**Source extract:**

________________

Religion and science are like oil and water
FFRF awarded Sonia $500.
By Sonia Bajaj
Religion is not bound by the same constraints as science. There can be no conversation tethered completely in reality that is guided solely by religious doctrine. By contrast, scientific debate is typically guided by a motivation for the distillation of truth. Politics is also a fluid process that is, in an ideal world, informed by rational decision-making. Thus, science is relevant to the issue of politics as a methodical, self-reflective approach to discerning fact.
Experiments aim to minimize external variables in order to test specific hypotheses and determine causality. Even non-experimental designs take measures to reduce the influence of bias. Errors are certainly made in this process, but the aim among most researchers is the same: to discover the truths of this universe as they are. Similarly, the political process is inherently an active one. As societies evolve, so do their concerns, technology, access to information and understanding of the world. As new information is added to the collective database, growth occurs accordingly. Politics is an active process that requires a growing knowledge base, not a stagnant one.
Religion, by contrast, is a passive process. Centuries-old books written by humans are taken to be the word of God. Critical review of these doctrines is frequently condemned, and, in some communities, dissent is punished. Like oil and water, religion and politics are quite separate entities. Where the two intersect, there is turbulence. Abortion, an issue that has been debated heatedly for decades, is one such example. Religious views on the subject tend to impose a version of the “correct” response to unplanned pregnancy that is at once restrictive and subjugating to women. It denies a female’s essential right to choice in favor of some “godly” version of virtue. It denies the fact that children born without access to proper financial, emotional, and environmental resources are less likely to reach developmental milestones for their ages. It fails to acknowledge the role that circumstance and experience play in human life.
It simplifies a nuanced issue.

________________

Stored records
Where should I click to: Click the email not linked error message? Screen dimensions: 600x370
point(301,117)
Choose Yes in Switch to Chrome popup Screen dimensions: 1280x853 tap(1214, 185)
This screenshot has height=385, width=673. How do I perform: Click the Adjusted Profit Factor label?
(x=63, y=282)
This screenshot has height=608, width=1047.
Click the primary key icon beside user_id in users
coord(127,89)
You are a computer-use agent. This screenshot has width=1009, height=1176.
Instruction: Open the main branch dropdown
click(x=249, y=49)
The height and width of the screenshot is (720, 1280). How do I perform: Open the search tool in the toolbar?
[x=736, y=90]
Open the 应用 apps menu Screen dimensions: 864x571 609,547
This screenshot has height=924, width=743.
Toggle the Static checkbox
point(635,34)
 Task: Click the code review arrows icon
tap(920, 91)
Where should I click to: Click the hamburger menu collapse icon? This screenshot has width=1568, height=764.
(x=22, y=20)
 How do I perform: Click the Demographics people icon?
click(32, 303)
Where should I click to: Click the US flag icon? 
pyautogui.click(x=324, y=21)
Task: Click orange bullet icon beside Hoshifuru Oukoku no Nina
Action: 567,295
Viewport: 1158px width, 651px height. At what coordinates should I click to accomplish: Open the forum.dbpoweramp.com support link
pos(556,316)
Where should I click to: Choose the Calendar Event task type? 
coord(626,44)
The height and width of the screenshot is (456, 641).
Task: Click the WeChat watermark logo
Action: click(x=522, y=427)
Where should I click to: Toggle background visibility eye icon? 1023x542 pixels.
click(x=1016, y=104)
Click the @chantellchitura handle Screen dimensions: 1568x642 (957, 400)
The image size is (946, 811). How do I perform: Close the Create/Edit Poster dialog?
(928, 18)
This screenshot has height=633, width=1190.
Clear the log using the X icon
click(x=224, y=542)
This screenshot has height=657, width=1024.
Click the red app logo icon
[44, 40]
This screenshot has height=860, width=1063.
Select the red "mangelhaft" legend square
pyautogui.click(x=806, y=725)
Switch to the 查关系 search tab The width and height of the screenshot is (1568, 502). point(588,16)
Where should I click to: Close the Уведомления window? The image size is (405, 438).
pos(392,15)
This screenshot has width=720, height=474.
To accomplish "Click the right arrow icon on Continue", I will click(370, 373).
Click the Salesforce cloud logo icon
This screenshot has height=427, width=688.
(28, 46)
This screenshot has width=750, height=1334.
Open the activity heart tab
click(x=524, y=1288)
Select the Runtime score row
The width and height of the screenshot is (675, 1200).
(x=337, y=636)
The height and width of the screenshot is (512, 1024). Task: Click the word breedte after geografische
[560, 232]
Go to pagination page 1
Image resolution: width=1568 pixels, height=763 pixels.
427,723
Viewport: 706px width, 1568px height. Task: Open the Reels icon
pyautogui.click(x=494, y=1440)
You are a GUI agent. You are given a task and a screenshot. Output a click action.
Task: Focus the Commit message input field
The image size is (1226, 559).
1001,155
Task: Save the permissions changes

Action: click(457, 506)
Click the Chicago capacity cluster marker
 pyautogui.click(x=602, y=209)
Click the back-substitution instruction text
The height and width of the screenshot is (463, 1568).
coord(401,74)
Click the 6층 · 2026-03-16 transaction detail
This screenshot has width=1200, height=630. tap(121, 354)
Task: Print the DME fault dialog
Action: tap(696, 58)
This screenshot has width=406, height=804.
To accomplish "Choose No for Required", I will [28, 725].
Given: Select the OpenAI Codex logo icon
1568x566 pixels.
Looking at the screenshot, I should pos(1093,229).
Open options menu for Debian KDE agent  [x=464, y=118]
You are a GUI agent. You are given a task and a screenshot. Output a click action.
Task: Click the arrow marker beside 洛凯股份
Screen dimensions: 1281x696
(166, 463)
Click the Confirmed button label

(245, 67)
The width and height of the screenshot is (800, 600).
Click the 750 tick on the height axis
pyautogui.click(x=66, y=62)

________________

**Exercise set:**
a – Do these statements agree with the essay on religion and science? (i) Experiments aim to minimize external variables in order to test specific hypotheses. (ii) Religion is described as an active process. (iii) Abortion is said to have been debated heatedly for decades. Answer yes or no for each, quoting the deciding words of the essay.
b – Pick up the essay on religion and science from its last sentence and continue it.

**Solved problems:**
a –
(i) Yes: "Experiments aim to minimize external variables in order to test specific hypotheses and determine causality."
(ii) No: "Religion, by contrast, is a passive process."
(iii) Yes: "Abortion, an issue that has been debated heatedly for decades, is one such example."

b –
Religion, when used to inform political decisions, has devastating consequences. Planned Parenthood has faced a decades-long battle against conservative religious groups. In the past several years, it has experienced defunding and restriction of its lower-income patients insured by Title X. In certain states, entire clinics have been closed. Missouri’s last abortion clinic in St. Louis was threatened with closure, but after a year-long battle, fought for its continued existence.
The consequences of closure would have impacted not only individual lives, but society at large. With social services experiencing greater cuts, it seems unlikely that every fetus, if given the chance at life, would receive the care and protection it would need to thrive. This is but one consideration of many in the efforts to secure reproductive rights in this country. The lack of respect and empathy afforded to those individuals who choose abortion and the continuous, underlying threat to their autonomy is yet further evidence that religion has no place in political debate.
Ancient texts should not be doctrines for use in any rational discourse. Government is a space which affects each of us, regardless of our political stances. For a free and fair political system to be functioning optimally, it must use every resource at its disposal to dispel myth, bias and fiction from its internal process. Only then will fact reign and truth be preserved from distortion.
Sonia, 28, attends Benedictine University, studying clinical psychology. “I appreciate expressive approaches to therapy, including art and dance. My professional goals include supporting individuals who have experienced childhood trauma and advancing our understanding of trauma recovery through research and clinical practice.”